None of the stuff you mention is essential for a startup. It's likely that almost none of it will be the vaguest bit relevant to your startup before you have to be employing people. If your "startup" fails, or turns into a small side-line, then almost nothing of math or algorithms will be essential.

However, if your startup really does go "viral" and take off in a big way, only then will scaling matter, and at that point the math and algorithms might matter.

Until then, the only math you need is: "How will I make money from this?"

1 comments

Thanks a lot. However, you do have to know how to program, right? Who else is going to build your product?
You probably will need to be able to program. You probably should know a little about how the web works, and a little about some sort of framework, and something about storing and accessing details in a database.

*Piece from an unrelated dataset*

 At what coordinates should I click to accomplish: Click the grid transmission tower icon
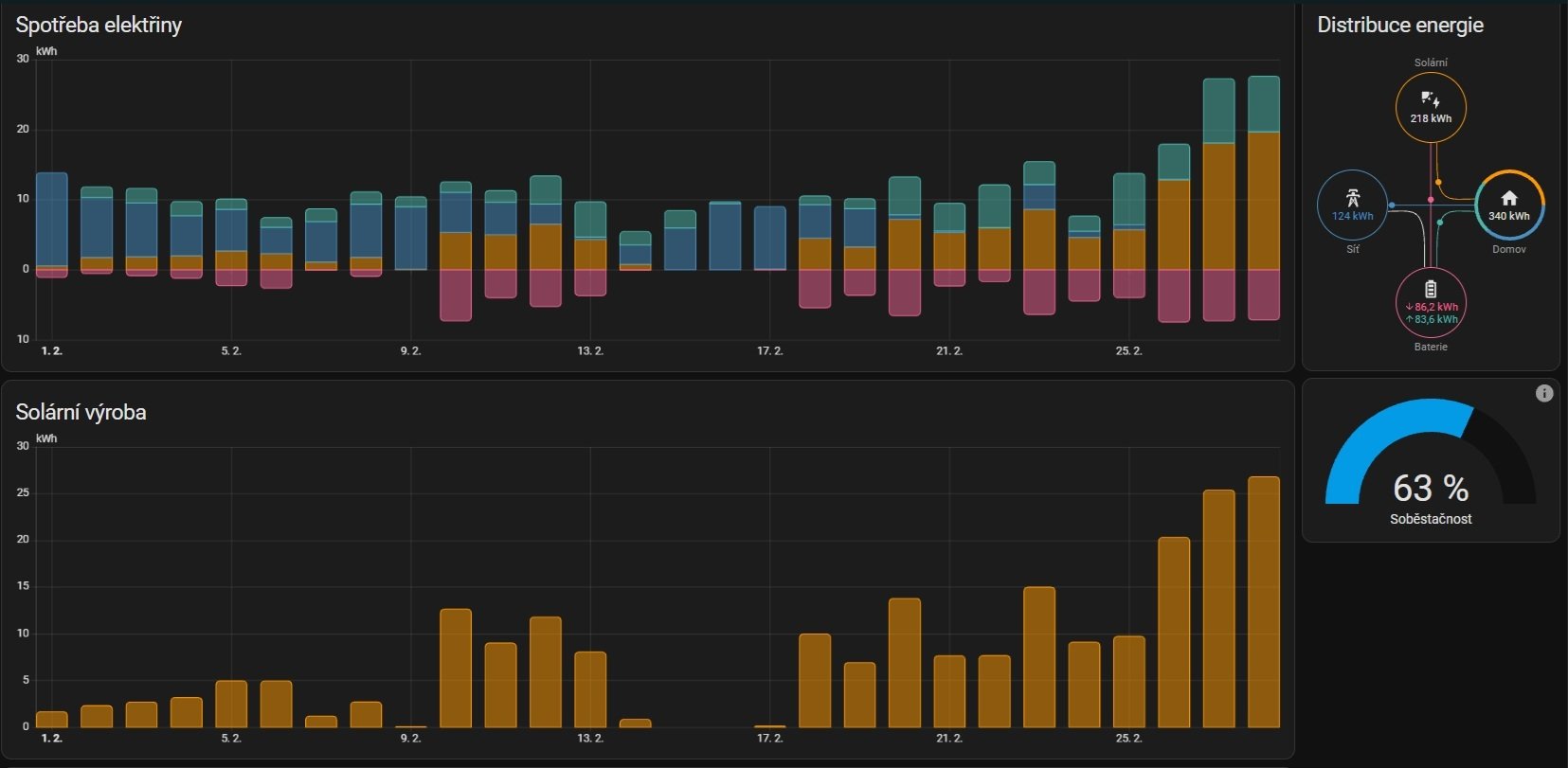[x=1353, y=197]
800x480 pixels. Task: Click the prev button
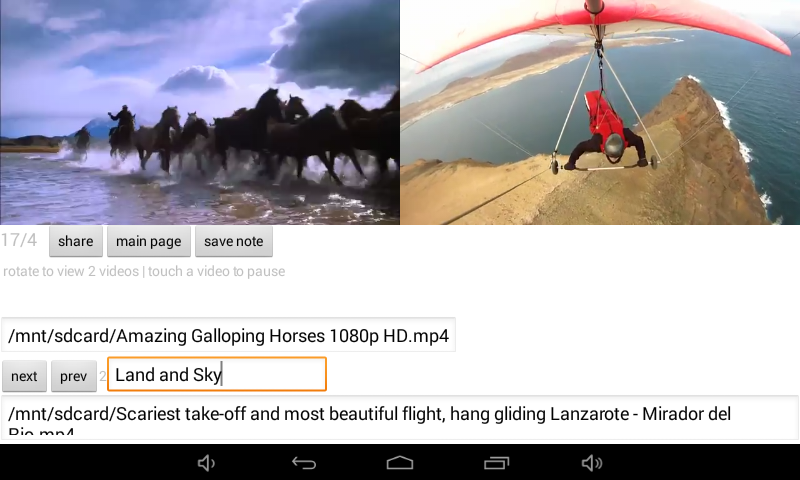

But all of that is minor to actually getting something running. Anything. Even if you have an idea and validate it by running a service by hand via email. If it starts getting popular (for which read - too much work to do by hand) then you need to automate. At that point you need to be able to code something, anything that works.

Then you need to improve like crazy. Get advice, get help, get a mentor, get a co-founder, or do it yourself.

But you still won't need detailed knowledge of algorithms, calculus, discrete math, etc.

Well, yeah, or your co-founder does.
Or outsource it albeit its much more cost saving if you can do it yourself or find yourself a cofounder. (You used as general case in this sentence).